Artykuły

Wrocław. Krystyna Meissner o planach Współczesnego

Nowy sezon wrocławski Teatr Współczesny rozpocznie od premiery "Niskich Łąk" na podstawie książki Piotra Siemiona. Potem czeka nas nowy spektakl Jana Klaty i komedia w reżyserii Piotra Cieplaka. O planach na rozpoczęty niedawno sezon teatralny i projektach na sezon następny mówi Krystyna Meissner, dyrektorka Wrocławskiego Teatru Współczesnego [na zdjęciu].

"Małgorzata Matuszewska: Czy Niskie Łąki - oczekiwane przez wrocławian szczególnie niecierpliwie, bo przecież to rzecz o Wrocławiu - będą najważniejszym wydarzeniem najbliższych miesięcy?

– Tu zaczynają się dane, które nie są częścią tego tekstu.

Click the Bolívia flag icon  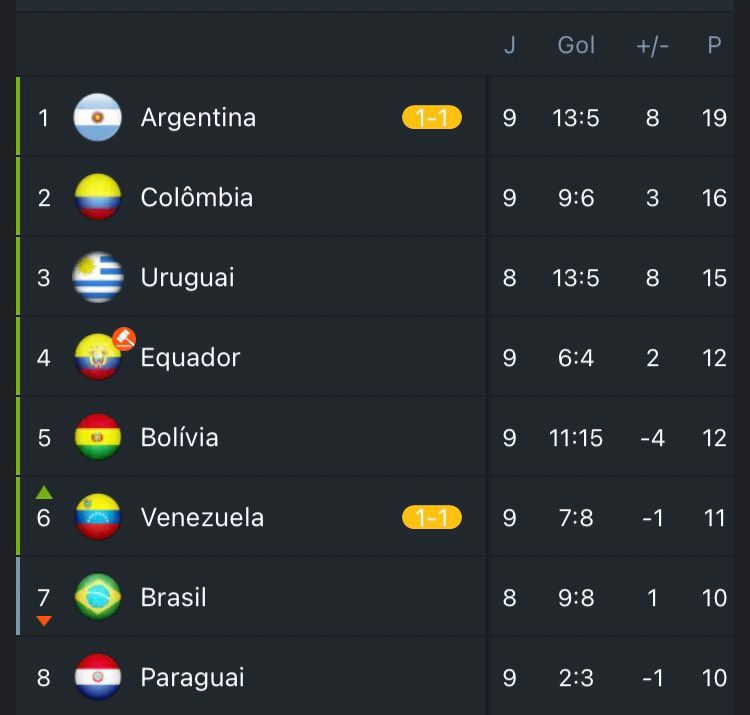click(98, 438)
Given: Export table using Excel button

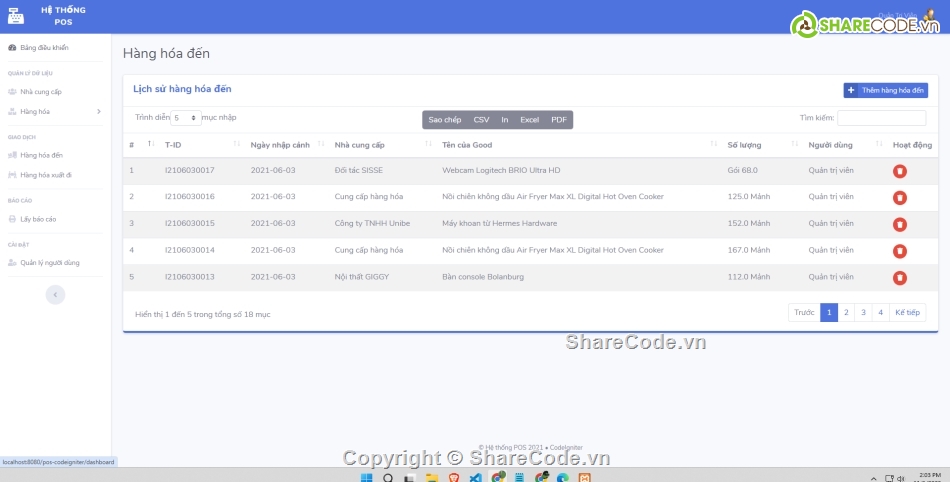Looking at the screenshot, I should [x=529, y=120].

Krystyna Meissner: Nie, bo każda z przygotowywanych premier będzie szczególna, ważna, inna niż pozostałe. Na dużej scenie wystawimy trzy sztuki, na małej dwie. Pierwszą premierą - już wkrótce, bo 23 października - będą Niskie Łąki. Zespół pracuje nad nimi pod kierunkiem Waldemara Krzystka, który mieszka we Wrocławiu i świetnie zna realia opisane w książce. Wiem, że miał ochotę zrobić z książki film, co nie doszło do skutku, ale pomysł na kino przekształcił się w pomysł na spektakl. Książka chyba bardziej nadaje się na film, zobaczymy, jak sprawdzi się na scenie.

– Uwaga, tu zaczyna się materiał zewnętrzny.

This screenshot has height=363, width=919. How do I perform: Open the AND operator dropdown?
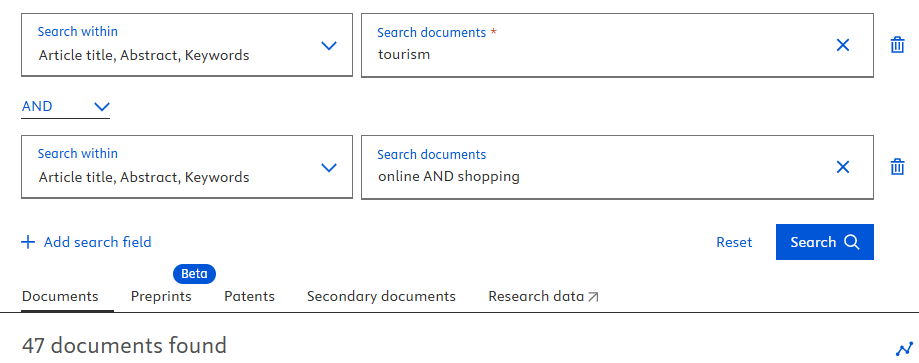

Podobno - ja nie jestem z Wrocławia, więc nie wiem - jest to książka z kluczem, co oznacza, że pod pewnymi postaciami ukryte zostały osoby wciąż mieszkające we Wrocławiu. Dla mnie z jednej strony cennym walorem jest opisanie przez autora lat od 1980 r. do dziś, czyli okresu, o którym niezbyt często pisze się dla teatru.

Z drugiej strony autor patrzy na owe czasy z oryginalnym satyrycznym zacięciem. Wystawienie tej sztuki jest ogromnym przedsięwzięciem, choćby z racji liczby występujących osób, przekraczającej mój zespół. Zaprosiliśmy aktorów występujących gościnnie - jednym z nich jest Kevin Hayes, aktor brytyjski grający powieściowego Anglika. Anglik jest zafascynowany Polską i kompletnie nie rozumie, co się dzieje z tym krajem i z grupą młodzieży, z którą się spotyka. Dzięki uczynieniu z Anglika postaci relacjonującej wypadki autor książki mógł pokazać pewien dystans do opisywanej rzeczywistości.

To bardzo dobry pomysł. Anglicy, nawet ci od lat mieszkający w Polsce, zwykle patrzą na nas z dystansem, trochę z boku.

- Wpływ na ten pomysł miała pewnie prywatna biografia Piotra Siemiona, który pojechał do Stanów Zjednoczonych i zrobił karierę w amerykańskiej firmie prawniczej. Na pewno nabrał trochę innego spojrzenia na wszystkie nasze sprawy ostatnich przewrotów ustrojowych.

A co czeka nas po premierze Niskich Łąk?

- Zaproponowałam przygotowanie spektaklu Janowi Klacie, którego po przywiezionym na zeszłoroczny festiwal Dialog Rewizorze i zrealizowanych na naszej scenie Lochach Watykanu bardzo cenię. Tym razem zamierza powiedzieć coś o przemocy, tak bardzo ostatnio dominującej w naszym życiu. Materiałem do refleksji będzie powieść Nakręcana pomarańcza, nowa wersja Mechanicznej pomarańczy Anthony'ego Burgessa. Książka w tłumaczeniu Roberta Stillera ma trzy warianty językowe, w których w młodzieżowym żargonie używane są rusycyzmy, anglicyzmy i germanizmy. W spektaklu użyjemy wersji z anglicyzmami. Jan Klata dopiero pisze adaptację, a spektakl zamierzamy wystawić w kooperacji z Pantomimą Wrocławską. Cieszy mnie, że reżyser podjął ten temat, w ostatnich czasach bardzo boleśnie nas dotykający.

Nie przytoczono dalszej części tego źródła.